A critical issue with open source models lies in the algorithms used when trying to compete with proprietary models. A new study from UC Berkeleyhas identified that even though open source AI models have adopted clever techniques, such as fine-tuning their output or better models’ output, there remains a significant “capabilities gap” between open and closed models. Models fine-tuned this way adopt the style of the model they imitate but don’t improve in factuality. As a result, the open source community still faces the daunting challenge of pre-training state-of-the-art models — a task unlikely to be accomplished anytime soon.

Another inherent obstacle for open source AI is the hardware limitation of on-device inference. While the idea of running small and inexpensive customized LMs on local devices (such as computers or smartphones) is appealing, the current hardware limitations render it impossible to match the performance of proprietary server-hosted models like those offered by Google or OpenAI.

Technical challenges like the memory wall and data reuse problems, unresolved hardware trade-offs, and lack of parallelization across queries mean that open source AI models have an upper limit on their achievable efficacy.

Incumbents actually do have a moat

The business strategies executed by incumbent companies provide these firms with undeniable advantages that open source models cannot contend with. Contrary to popular belief, incumbents have powerful moats that protect their position. Not only do they have the financial resources, talent, brand, proprietary data, and power, but they also control the distribution of products that billions of people use daily. Leading tech companies are leveraging these advantages by enhancing their products and making AI an integral part of their offerings.

For example, Google has recently released new AI capabilities to their Search, Gmail, and Docs. Microsoft not only released similar capabilities to Office and Bing, but also partnered with OpenAI to offer a complete suite of cloud services on Azure to help businesses leverage AI at scale. Nonetheless, Microsoft owns GitHub and VStudio, two leading services for software engineers worldwide, and has already made a remarkable leap with Copilot. Amazon was next to follow with new services to AWS, such as Amazon Bedrock and Codewhisperer. If that’s not enough, Nvidia has recently launched DGX Cloud, an AI supercomputing service that gives enterprises immediate access to the infrastructure and software needed to train advanced models for generative AI and other groundbreaking applications.

This is just the tip of the iceberg, with many more examples from market leaders such as Adobe Firefly, Salesforce, IBM, and more.

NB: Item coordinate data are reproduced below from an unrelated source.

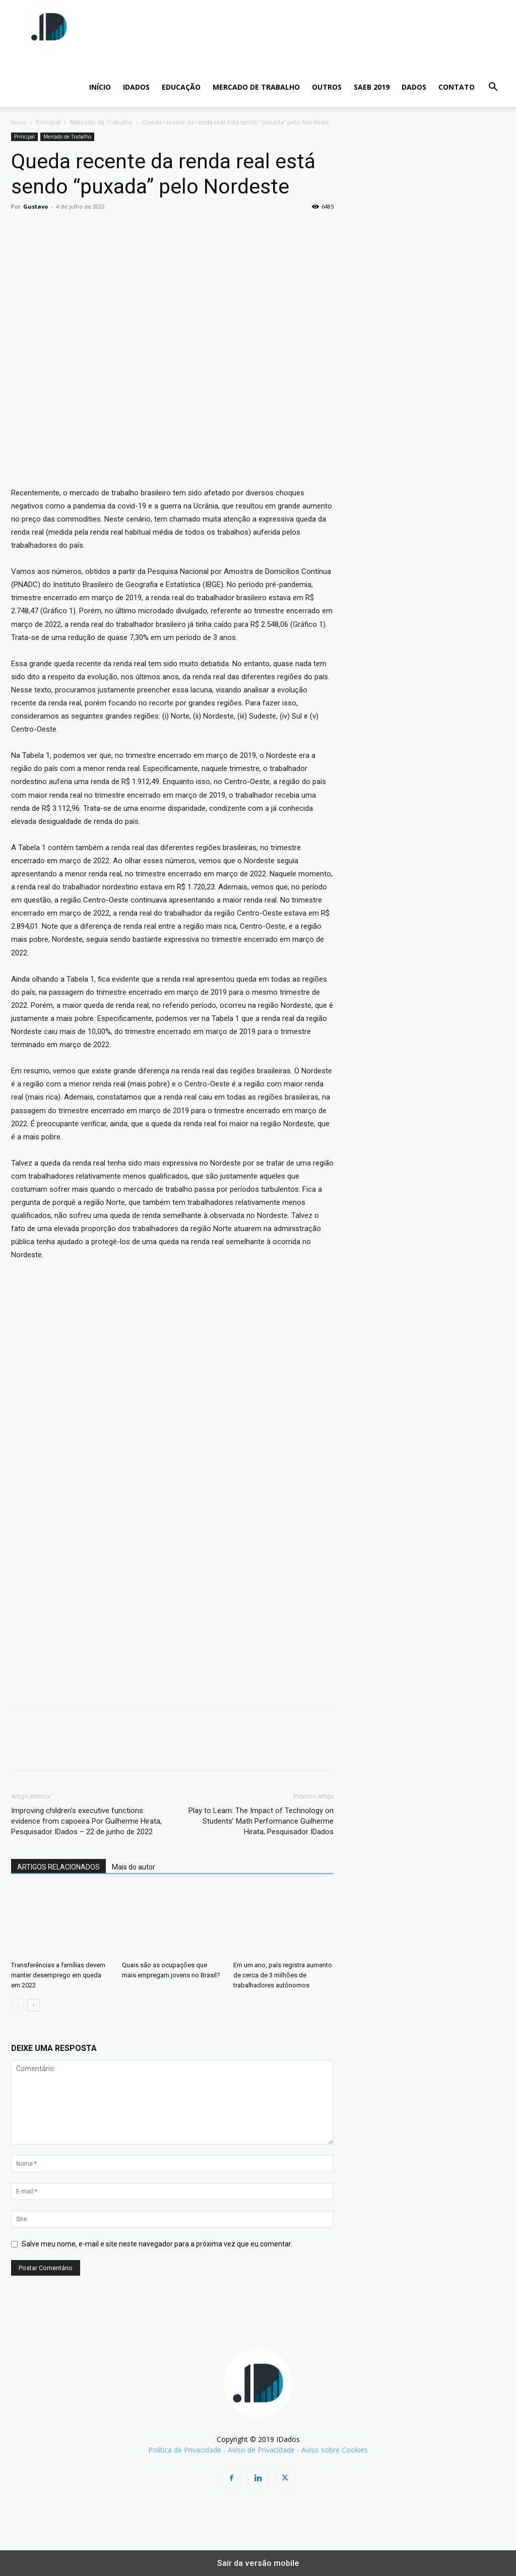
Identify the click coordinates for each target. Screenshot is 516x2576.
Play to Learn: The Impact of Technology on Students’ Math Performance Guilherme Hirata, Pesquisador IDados (261, 1821)
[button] (493, 88)
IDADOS (136, 87)
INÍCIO (100, 87)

The theory of the innovator’s dilemma might suggest that under the right circumstances, open source models have a chance to overthrow incumbent companies. The reality is far from this idealized scenario. Generative AI perfectly fits into the product suites and ecosystems that leading technology companies have already established.

On the contrary, start-ups and open source models have a great opportunity in disrupting domain-specific verticals, such as finance, legal, or other professional services, where incumbents are unlikely to compete or focus their efforts, and where open source models may prove to be an advantage, as they can be more customized and optimized for such verticals.

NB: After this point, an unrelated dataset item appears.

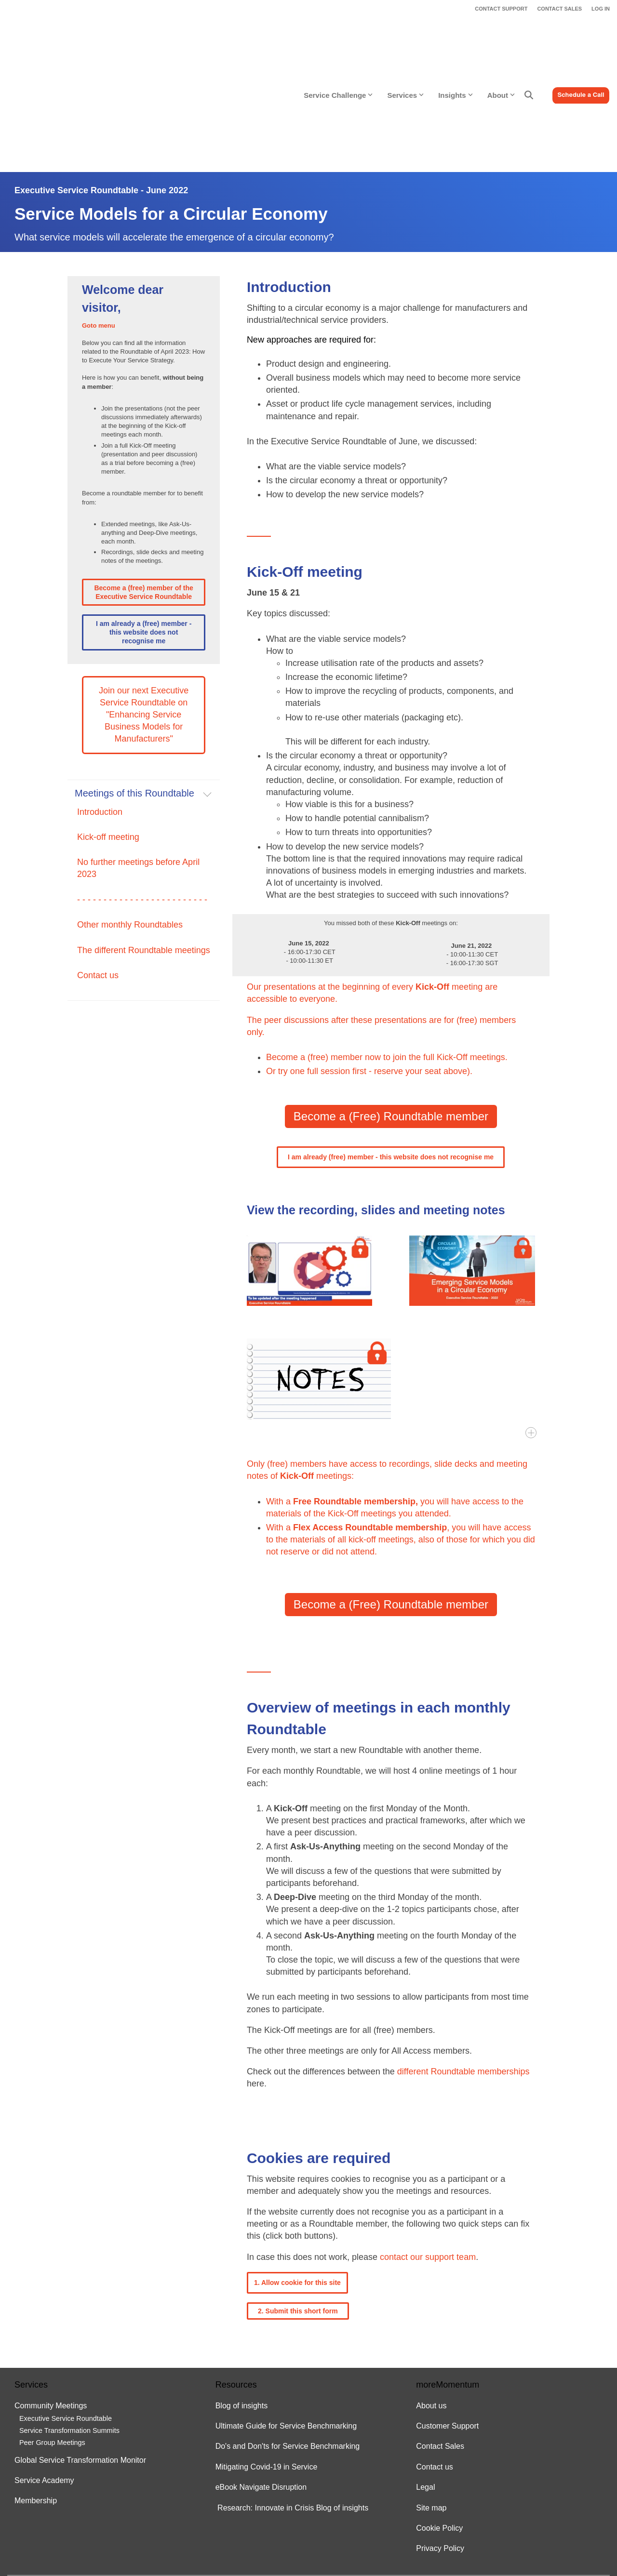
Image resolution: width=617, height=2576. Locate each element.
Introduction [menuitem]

The Uphill Battle Open Source AI Models Continue to Face

In summary, while the progress made in the realm of open source models is indeed impressive, they still face many challenges that prevent them from competing with proprietary models in the long term. It is also fair to assume that proprietary models will only improve over time, becoming much cheaper, faster, customizable, safer, and more powerful.

From algorithmic to hardware restraints and the entrenched advantage of incumbents, open source models face an uphill battle in achieving the level of success and acceptance necessary to unsettle established giants. As AI becomes increasingly commoditized with the products and services offered by incumbent companies, the likelihood of open source models effectively upending the current dynamics diminishes further.

The future of open source models shows great potential, but it is important to maintain a grounded perspective and recognize the immense obstacles that stand in its way.